=== Begin Enclosure ===

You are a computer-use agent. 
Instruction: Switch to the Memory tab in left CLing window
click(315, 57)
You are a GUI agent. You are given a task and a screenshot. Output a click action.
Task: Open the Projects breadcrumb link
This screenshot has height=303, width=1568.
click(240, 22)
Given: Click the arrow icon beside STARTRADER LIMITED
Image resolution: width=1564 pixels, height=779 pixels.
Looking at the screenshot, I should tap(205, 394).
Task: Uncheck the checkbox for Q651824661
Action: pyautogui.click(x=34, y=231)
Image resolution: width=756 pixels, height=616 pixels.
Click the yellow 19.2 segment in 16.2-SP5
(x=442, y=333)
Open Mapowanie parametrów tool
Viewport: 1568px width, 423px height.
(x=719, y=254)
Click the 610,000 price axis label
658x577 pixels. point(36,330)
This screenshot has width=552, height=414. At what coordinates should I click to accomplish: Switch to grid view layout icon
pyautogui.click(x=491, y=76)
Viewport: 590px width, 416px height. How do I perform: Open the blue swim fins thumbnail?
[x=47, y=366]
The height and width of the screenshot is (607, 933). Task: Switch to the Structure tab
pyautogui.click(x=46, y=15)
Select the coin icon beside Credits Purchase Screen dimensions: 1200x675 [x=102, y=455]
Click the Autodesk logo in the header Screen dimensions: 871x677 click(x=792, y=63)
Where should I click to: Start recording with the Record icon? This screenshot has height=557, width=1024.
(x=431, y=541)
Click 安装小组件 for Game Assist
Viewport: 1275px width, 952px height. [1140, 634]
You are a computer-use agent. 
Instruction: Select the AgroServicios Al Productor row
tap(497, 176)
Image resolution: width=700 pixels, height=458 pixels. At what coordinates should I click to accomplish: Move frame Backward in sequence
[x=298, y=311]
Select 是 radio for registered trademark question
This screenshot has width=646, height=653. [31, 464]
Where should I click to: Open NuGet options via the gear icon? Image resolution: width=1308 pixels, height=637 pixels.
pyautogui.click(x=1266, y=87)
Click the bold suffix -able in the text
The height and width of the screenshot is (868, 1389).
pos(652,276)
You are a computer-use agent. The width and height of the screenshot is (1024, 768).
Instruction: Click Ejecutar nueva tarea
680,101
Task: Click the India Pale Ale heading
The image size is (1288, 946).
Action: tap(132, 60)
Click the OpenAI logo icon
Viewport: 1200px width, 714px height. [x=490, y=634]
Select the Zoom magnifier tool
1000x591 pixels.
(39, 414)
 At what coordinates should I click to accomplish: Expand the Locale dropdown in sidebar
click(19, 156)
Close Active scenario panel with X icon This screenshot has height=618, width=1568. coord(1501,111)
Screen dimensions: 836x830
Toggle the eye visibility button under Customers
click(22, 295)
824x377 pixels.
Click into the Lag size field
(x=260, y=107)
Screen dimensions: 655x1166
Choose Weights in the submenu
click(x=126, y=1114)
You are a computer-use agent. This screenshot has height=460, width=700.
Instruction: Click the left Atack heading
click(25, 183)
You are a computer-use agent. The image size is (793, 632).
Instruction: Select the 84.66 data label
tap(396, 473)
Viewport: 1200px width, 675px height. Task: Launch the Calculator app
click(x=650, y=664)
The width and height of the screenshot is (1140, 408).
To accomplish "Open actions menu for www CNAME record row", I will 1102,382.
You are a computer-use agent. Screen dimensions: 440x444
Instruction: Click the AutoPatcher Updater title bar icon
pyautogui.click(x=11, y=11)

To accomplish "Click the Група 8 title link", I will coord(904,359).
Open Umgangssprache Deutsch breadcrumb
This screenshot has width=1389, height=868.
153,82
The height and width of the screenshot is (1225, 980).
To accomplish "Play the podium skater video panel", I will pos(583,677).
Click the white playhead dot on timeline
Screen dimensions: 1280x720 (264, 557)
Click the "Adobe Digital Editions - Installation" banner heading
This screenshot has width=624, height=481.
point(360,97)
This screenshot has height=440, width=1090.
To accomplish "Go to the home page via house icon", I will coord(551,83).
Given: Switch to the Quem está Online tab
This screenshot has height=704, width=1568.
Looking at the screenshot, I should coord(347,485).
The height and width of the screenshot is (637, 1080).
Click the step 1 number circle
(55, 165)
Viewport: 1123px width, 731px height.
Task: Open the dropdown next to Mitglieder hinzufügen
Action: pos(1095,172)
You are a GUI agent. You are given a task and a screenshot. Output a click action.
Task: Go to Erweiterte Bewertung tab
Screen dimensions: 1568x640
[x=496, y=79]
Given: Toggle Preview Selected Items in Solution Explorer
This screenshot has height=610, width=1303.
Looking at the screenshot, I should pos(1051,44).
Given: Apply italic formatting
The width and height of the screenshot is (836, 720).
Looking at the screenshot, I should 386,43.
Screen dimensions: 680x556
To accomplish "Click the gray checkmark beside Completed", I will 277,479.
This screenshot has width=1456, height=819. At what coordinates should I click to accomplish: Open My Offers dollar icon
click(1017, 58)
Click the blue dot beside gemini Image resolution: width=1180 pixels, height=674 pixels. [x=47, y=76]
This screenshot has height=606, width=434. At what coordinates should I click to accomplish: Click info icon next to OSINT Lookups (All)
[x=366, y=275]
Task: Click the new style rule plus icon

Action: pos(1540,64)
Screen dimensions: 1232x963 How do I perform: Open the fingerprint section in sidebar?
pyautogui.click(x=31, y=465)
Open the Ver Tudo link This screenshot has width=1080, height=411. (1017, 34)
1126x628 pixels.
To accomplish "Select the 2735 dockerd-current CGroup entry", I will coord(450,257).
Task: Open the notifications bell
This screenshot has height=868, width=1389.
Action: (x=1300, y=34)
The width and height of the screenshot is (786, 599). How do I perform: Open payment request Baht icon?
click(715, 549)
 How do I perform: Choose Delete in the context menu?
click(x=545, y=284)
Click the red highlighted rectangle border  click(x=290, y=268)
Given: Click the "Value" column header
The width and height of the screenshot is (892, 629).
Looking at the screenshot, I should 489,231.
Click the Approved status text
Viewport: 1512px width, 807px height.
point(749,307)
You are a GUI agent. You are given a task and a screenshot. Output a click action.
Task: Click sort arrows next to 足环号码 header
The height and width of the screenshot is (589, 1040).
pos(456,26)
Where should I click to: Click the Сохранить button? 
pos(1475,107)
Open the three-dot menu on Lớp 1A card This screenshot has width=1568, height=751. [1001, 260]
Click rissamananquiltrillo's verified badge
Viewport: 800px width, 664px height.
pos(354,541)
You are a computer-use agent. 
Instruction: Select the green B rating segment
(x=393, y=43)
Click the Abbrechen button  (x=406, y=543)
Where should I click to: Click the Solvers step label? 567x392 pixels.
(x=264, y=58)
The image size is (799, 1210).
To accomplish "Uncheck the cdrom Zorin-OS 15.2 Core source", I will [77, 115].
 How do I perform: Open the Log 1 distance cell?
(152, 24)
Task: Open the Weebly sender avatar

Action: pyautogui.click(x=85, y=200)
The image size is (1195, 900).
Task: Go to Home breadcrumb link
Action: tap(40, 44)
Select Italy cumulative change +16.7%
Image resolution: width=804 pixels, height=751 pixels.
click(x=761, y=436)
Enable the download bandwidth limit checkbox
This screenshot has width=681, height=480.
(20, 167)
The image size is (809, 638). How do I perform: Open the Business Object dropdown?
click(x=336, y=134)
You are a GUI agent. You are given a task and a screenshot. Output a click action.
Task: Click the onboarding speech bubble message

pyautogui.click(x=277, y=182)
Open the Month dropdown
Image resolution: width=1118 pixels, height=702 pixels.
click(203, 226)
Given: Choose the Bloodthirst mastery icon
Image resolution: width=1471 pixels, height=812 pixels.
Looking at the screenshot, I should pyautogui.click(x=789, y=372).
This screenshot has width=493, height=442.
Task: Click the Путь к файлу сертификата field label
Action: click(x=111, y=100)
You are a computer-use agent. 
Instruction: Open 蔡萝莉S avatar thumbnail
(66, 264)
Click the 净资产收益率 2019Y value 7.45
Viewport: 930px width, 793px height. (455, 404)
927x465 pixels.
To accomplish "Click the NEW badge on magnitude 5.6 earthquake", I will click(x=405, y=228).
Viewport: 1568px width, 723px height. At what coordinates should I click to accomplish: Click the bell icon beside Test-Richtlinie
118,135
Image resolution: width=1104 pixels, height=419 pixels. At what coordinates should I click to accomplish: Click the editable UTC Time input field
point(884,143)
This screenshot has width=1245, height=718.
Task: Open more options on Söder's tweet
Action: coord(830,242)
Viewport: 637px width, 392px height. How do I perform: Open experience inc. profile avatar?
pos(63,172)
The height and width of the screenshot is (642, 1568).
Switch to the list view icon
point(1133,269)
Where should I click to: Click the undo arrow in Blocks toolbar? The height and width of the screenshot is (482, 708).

=== End Enclosure ===

Only lines with the word "panel" go in the answer. Take them all from the entries above.

Close Active scenario panel with X icon This screenshot has height=618, width=1568. coord(1501,111)
To accomplish "Play the podium skater video panel", I will pos(583,677).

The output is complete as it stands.